Künftig wird der bislang so vielstimmige Chor der Verbandsfunktionäre nicht nur eintöniger, sondern auch leiser werden. Die Spitzenjobs des neuen Spitzenverbands werden paritätisch aus den verschiedenen Kassenarten besetzt. Diese Struktur garantiert, dass die politischen Positionen, die in gesundheitspolitischen Fragen bisher oft konträr waren, weichgespült werden. Kein Wunder, dass der für klare Worte gefürchtete BKK-Chef Wolfgang Schmeinck schon im Vorfeld der Vorstandswahlen verkündet hatte, er stehe für einen Chefposten beim Spitzenverband nicht zur Verfügung.
Noch weit bedenklicher als die Einschränkung des Meinungsspektrums ist die wirtschaftliche Konsequenz der Zentralisierung. Die sieben Spitzenverbände steuern die Rahmenbedingungen für Ausgaben im Volumen von rund 140 Milliarden Euro. Schon bisher gibt es im Verhältnis zwischen den Leistungserbringern und den Kassen ein erhebliches Kräfteungleichgewicht. Mit dem so genannten Wettbewerbsstärkungsgesetz wird das Problem noch verschärft. Denn der Monopolisierung auf Kassenseite steht eine zunehmende Atomisierung bei den Leistungsanbietern gegenüber. Mit der Gesundheitsreform erhalten die Kassen mehr Möglichkeiten, Einzelverträge, etwa mit medizinischen Versorgungszentren oder Praxisnetzen, auszuhandeln. Somit wird der Konkurrenzdruck auf Ärzte oder Kliniken in den kommenden Jahren immer größer werden.

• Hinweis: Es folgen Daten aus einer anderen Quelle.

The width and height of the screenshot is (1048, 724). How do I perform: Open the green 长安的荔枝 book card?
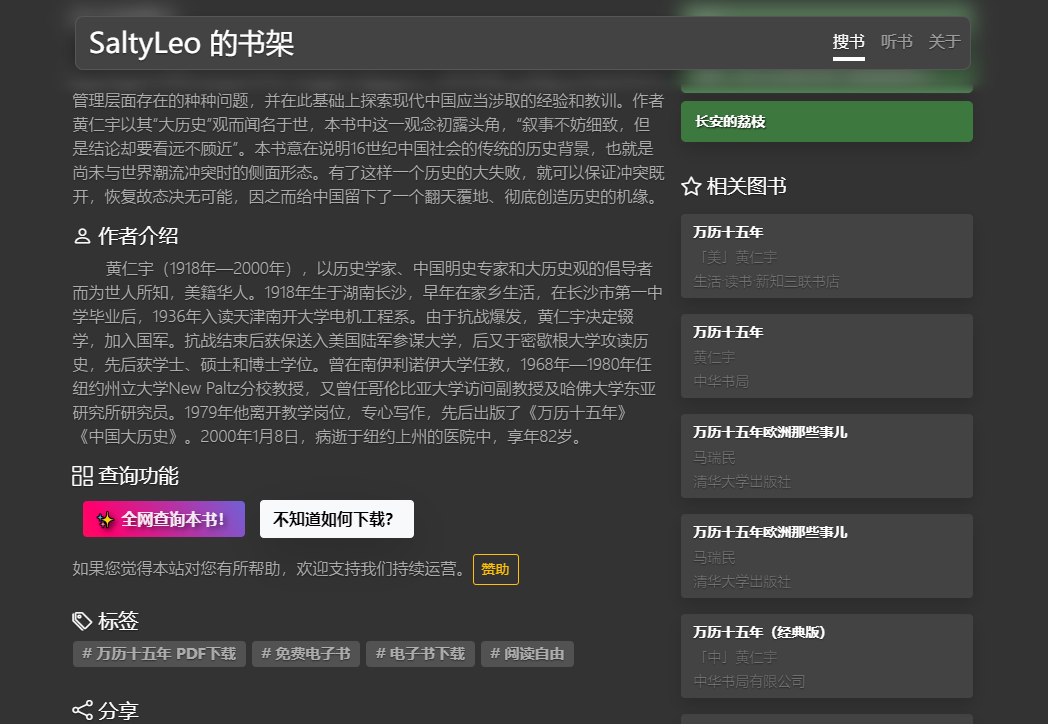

Wettbewerb kann aber immer nur dann funktionieren, wenn er auf beiden Seiten des Marktes gleichermaßen gilt: bei den Anbietern und den Einkäufern. Künftig kann von einem gesunden Gleichgewicht in der gesetzlichen Krankenversicherung keine Rede mehr sein. Schließlich kann kein Leistungsanbieter auf Augenhöhe mit einem Kassen-Monopol verhandeln.